*** Opening Excerpt provided ***
Mr Chauvin was first fired and then arrested after he was filmed kneeling on Mr Floyd’s neck for nearly eight minutes to the point where he lost consciousness and ultimately died. He now faces charges of second-degree murder and manslaughter.
The other three officers, J. Alexander Kueng, Thomas Lane and Tou Thao, will appear person; they all face charges of aiding and abetting second-degree murder and aiding and abetting second-degree manslaughter.
The upcoming hearing is an omnibus hearing, at which prosecutors present their evidence and defence teams can file any pretrial motions they wish to submit.
Among the details of the case that have emerged since the killing is the fact that Mr Floyd and Mr Chauvin both provided security at the same Minneapolis nightclub. While it is unclear to what extent the two men knew each other, one fellow security employee reported that the two had “bumped heads”, while the club owner has said Mr Chauvin was “afraid and intimidated” by black people.
It is as yet unknown whether claims such as these will be introduced by the prosecution. There is also the matter of the two conflicting autopsies of Mr Floyd’s body, one conducted by the county medical examiner and the other commissioned privately by the family. Both concluded that his death was a homicide, but they differed on the precise causes.
The Minneapolis police department’s slowness to take action against the four officers helped fuel what became a nationwide uprising of anti-racist protests, many of which were met with police violence. For now, Mr Chauvin and Mr Thao remain in custody, while Mr Lane and Mr Keung have been released on bond.
*** Closing Excerpt provided ***
*** Opening Dataset content ***
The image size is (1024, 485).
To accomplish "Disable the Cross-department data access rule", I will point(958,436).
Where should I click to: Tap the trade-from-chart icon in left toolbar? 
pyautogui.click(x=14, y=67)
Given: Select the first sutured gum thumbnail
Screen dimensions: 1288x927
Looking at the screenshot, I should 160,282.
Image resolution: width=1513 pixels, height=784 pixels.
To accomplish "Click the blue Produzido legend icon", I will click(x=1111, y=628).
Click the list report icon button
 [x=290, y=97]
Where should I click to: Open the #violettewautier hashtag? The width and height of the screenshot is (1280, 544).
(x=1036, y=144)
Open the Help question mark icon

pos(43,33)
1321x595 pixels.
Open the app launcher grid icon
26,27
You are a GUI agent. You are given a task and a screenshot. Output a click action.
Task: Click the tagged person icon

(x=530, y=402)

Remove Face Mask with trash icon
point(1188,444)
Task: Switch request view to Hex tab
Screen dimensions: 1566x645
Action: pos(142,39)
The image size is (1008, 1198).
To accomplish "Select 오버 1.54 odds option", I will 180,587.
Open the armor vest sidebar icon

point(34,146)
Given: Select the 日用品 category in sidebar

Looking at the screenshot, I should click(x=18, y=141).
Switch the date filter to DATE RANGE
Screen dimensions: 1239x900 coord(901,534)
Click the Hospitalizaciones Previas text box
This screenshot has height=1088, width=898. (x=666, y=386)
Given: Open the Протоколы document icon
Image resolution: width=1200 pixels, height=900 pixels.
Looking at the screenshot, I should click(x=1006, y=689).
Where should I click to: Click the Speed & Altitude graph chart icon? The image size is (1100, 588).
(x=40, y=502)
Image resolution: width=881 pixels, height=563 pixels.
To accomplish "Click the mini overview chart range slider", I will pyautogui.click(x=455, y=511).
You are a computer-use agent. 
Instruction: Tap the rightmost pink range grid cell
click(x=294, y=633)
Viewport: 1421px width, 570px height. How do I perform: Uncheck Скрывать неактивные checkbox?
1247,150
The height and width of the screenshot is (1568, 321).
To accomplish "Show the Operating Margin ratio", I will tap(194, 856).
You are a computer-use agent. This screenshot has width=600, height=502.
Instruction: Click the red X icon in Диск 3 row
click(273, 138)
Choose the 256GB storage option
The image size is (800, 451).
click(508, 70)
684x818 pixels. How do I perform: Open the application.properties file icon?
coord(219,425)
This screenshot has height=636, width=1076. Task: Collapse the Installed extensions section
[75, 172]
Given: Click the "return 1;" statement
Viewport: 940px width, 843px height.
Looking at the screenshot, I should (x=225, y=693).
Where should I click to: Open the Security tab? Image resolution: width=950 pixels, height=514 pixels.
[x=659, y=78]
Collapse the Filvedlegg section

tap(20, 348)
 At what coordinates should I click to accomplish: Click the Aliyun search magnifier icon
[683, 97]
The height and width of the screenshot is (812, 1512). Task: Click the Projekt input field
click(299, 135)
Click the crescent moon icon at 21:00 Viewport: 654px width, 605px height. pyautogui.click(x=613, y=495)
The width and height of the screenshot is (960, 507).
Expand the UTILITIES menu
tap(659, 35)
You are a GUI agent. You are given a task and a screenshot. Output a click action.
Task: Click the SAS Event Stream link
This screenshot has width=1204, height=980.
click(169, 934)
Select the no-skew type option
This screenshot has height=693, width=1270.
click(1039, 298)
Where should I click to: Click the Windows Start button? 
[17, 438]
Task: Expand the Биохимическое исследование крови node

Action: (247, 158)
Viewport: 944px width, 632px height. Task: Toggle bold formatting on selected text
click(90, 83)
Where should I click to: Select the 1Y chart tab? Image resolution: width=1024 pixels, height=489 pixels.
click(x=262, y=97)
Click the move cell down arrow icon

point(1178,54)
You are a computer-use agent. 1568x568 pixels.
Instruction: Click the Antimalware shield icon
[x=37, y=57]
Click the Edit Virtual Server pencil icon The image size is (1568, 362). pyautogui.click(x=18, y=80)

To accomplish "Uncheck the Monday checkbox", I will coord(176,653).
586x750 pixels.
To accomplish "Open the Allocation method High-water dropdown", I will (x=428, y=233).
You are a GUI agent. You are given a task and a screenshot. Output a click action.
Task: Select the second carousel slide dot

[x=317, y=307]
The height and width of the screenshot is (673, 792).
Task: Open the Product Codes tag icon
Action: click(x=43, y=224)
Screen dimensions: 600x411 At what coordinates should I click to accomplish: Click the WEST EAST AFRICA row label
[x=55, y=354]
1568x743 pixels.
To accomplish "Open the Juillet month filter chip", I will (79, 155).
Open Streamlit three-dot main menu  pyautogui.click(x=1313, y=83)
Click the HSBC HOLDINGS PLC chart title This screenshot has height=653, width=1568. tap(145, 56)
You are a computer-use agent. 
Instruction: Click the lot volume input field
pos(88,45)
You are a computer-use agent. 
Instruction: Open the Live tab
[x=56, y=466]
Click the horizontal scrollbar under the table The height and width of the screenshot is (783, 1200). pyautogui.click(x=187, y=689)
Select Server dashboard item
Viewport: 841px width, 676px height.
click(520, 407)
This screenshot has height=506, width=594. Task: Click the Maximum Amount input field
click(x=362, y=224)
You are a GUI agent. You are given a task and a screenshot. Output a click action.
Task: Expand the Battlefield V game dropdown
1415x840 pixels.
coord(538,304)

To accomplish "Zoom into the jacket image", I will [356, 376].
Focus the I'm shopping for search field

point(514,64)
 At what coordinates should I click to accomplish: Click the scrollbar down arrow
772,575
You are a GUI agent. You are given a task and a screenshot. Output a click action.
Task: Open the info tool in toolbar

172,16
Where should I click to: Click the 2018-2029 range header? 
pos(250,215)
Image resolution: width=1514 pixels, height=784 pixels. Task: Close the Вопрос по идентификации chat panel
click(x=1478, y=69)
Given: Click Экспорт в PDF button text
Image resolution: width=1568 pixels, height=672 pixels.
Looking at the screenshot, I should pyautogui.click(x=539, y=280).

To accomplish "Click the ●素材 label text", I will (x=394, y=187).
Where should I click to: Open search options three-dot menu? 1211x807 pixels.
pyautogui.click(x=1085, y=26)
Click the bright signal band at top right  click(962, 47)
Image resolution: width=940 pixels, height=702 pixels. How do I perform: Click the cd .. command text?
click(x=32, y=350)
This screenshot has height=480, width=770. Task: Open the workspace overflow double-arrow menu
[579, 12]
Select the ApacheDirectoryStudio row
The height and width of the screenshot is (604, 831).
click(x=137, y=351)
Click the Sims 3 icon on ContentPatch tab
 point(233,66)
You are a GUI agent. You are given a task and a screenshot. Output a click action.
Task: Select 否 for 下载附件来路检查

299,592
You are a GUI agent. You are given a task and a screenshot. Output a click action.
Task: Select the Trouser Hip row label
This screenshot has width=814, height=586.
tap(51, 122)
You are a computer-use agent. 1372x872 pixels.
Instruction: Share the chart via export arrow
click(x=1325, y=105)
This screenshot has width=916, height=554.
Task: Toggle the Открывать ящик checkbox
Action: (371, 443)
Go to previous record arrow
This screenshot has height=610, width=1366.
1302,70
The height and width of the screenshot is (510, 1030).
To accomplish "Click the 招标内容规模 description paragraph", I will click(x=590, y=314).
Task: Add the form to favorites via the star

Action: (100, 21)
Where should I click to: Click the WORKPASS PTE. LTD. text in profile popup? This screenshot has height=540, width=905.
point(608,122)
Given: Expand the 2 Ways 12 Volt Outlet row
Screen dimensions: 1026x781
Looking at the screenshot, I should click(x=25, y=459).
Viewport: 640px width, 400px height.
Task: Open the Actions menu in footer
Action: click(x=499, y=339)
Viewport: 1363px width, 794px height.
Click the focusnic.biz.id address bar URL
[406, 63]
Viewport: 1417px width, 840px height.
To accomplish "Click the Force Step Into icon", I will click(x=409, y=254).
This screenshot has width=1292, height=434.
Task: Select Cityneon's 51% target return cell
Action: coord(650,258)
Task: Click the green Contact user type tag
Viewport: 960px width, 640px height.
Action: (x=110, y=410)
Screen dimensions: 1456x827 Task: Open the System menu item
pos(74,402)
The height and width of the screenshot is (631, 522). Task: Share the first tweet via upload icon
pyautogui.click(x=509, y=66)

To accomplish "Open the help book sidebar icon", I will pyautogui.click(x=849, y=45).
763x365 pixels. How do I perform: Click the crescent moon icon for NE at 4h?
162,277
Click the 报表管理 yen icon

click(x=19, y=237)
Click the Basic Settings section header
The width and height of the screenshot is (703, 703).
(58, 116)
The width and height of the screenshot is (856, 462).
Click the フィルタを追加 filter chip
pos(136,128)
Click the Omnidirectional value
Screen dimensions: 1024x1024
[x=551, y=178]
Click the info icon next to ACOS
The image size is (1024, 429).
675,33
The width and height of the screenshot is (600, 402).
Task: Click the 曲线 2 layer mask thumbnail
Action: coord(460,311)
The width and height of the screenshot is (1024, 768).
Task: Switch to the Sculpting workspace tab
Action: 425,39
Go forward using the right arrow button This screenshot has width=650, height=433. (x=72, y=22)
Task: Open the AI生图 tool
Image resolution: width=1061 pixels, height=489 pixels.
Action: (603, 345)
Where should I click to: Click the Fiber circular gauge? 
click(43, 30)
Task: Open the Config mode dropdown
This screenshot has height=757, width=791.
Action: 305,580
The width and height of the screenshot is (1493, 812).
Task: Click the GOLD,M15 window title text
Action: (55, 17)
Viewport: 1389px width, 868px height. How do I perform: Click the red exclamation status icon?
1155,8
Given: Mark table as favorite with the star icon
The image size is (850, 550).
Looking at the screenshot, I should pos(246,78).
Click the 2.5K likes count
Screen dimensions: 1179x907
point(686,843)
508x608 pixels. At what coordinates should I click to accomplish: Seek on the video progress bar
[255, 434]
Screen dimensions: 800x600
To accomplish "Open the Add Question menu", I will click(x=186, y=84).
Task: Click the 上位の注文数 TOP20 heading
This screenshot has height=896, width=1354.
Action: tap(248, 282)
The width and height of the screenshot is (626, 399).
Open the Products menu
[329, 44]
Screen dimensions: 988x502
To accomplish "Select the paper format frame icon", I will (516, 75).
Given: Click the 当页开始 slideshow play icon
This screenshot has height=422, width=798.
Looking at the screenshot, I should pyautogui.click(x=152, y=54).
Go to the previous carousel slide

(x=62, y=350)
*** Closing Dataset content ***
In the article above about the officers charged in Mr Floyd's death, retype everything from "Among the details" down to "the precise causes." without changing a word.

Among the details of the case that have emerged since the killing is the fact that Mr Floyd and Mr Chauvin both provided security at the same Minneapolis nightclub. While it is unclear to what extent the two men knew each other, one fellow security employee reported that the two had “bumped heads”, while the club owner has said Mr Chauvin was “afraid and intimidated” by black people.
It is as yet unknown whether claims such as these will be introduced by the prosecution. There is also the matter of the two conflicting autopsies of Mr Floyd’s body, one conducted by the county medical examiner and the other commissioned privately by the family. Both concluded that his death was a homicide, but they differed on the precise causes.